The strut 15 is in the form of a rod extending in the radial direction of the body 10, and is attached by being loosely inserted into the body.

The plunger 15 is slidable with respect to the body 10 along with the switch 18 in the axial direction of the plunger 15 (the radial direction of the body 10) (see fig. 1 (b)).

Fig. 4 is a perspective view showing a plunger and a switch of the injection valve according to the present embodiment.

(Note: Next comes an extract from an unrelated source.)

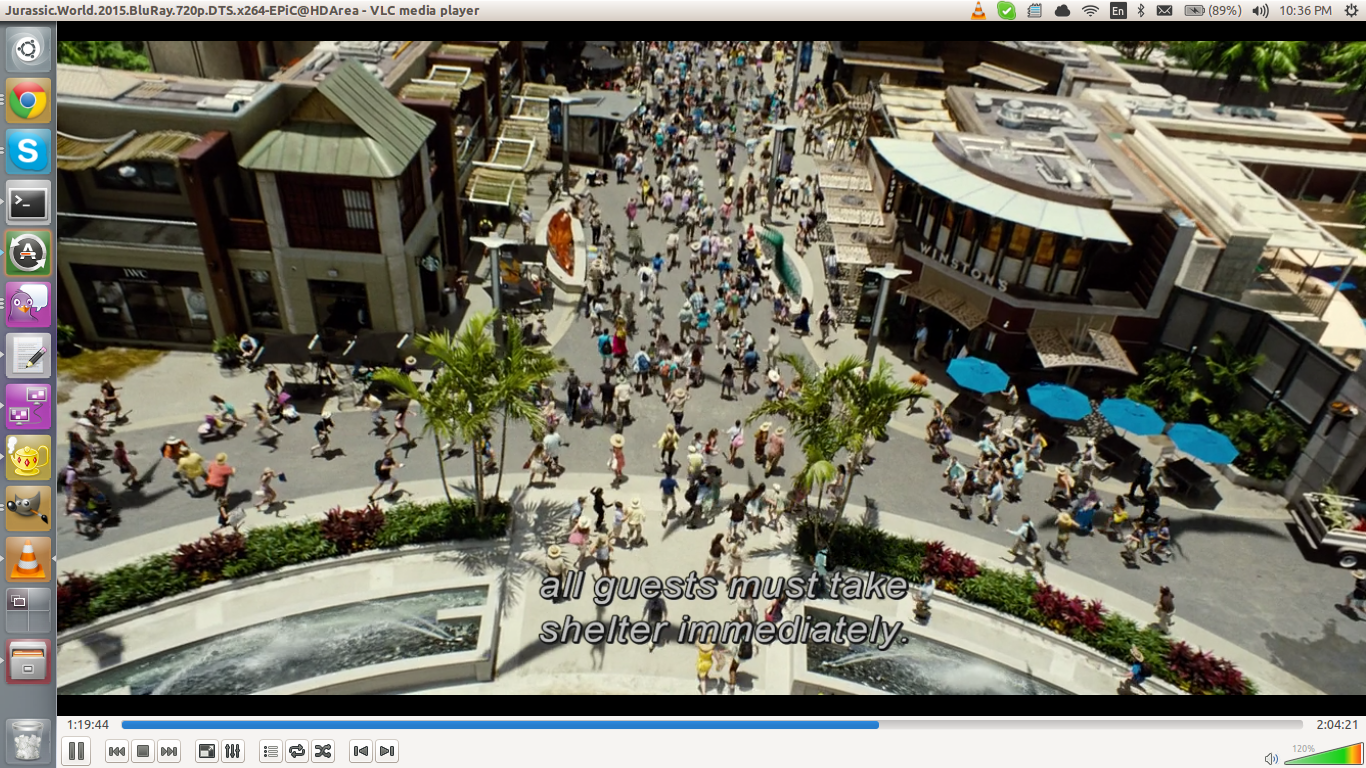The image size is (1366, 768).
Task: Open the system power gear menu
Action: click(x=1351, y=11)
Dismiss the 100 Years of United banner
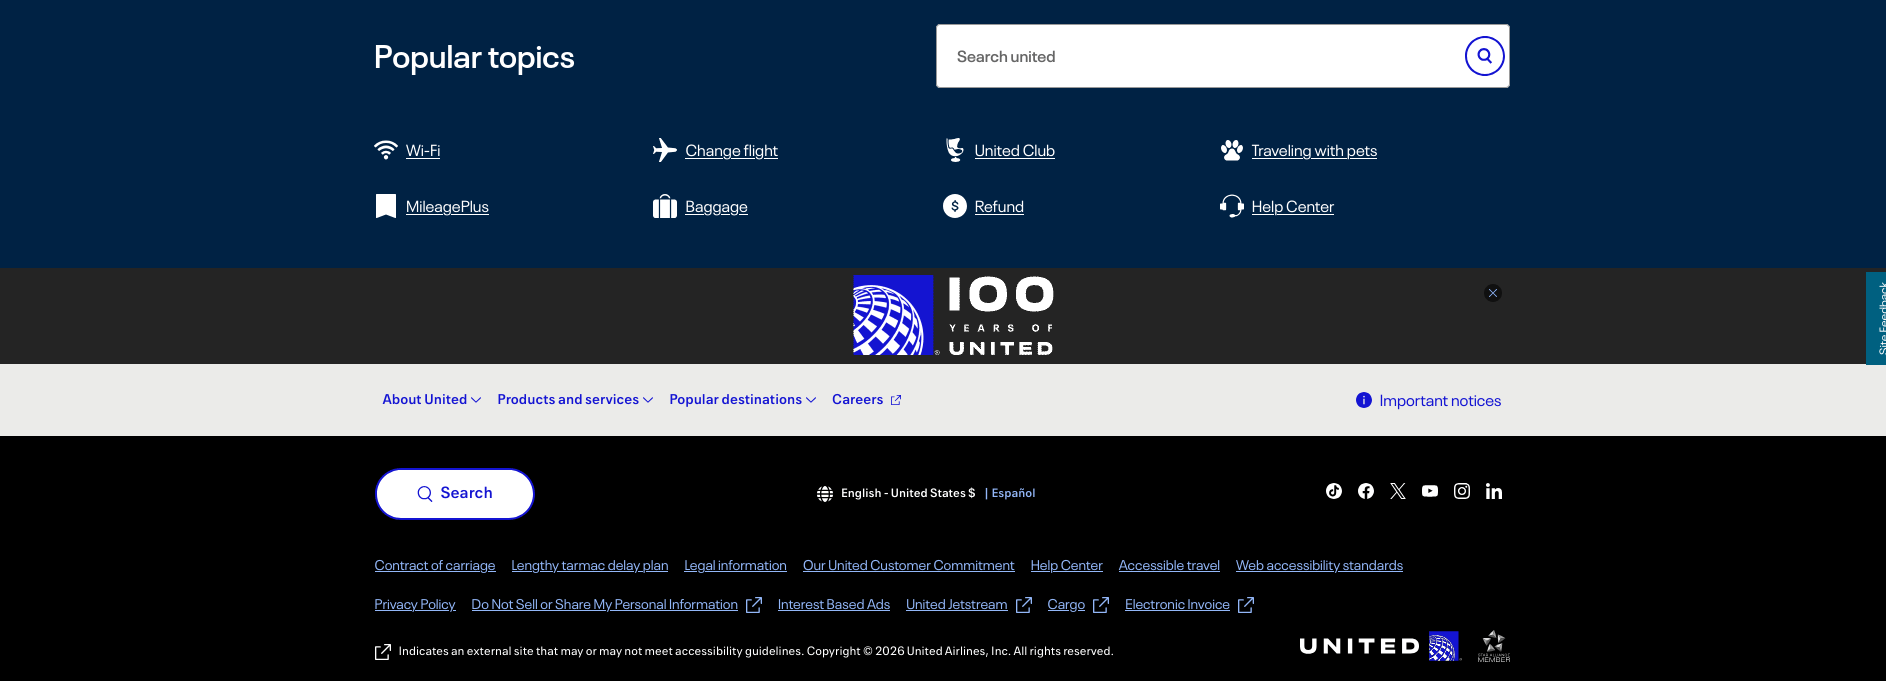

As shown in fig. 4, the pressing lever 15 includes: a quarter-cylindrical portion 15a in the shape of a quarter cylinder located at the center; a semicylindrical portion 15b provided so as to be continuous with both sides of the quarter-cylindrical portion 15 a; and a columnar portion 15c provided so as to be continuous with each of the semi-columnar portions 15 b. That is, the pressure lever 15 is a so-called round lever partially cut out, and is formed by sequentially connecting a cylindrical portion 15c, a semi-cylindrical portion 15b, a quarter-cylindrical portion 15a, a semi-cylindrical portion 15b, and a cylindrical portion 15 c.

In the plunger 15, a switch 18 is attached to one of the columnar portions 15c, and a stopper 15d having a larger diameter than the columnar portion 15c is provided to the other columnar portion 15 c.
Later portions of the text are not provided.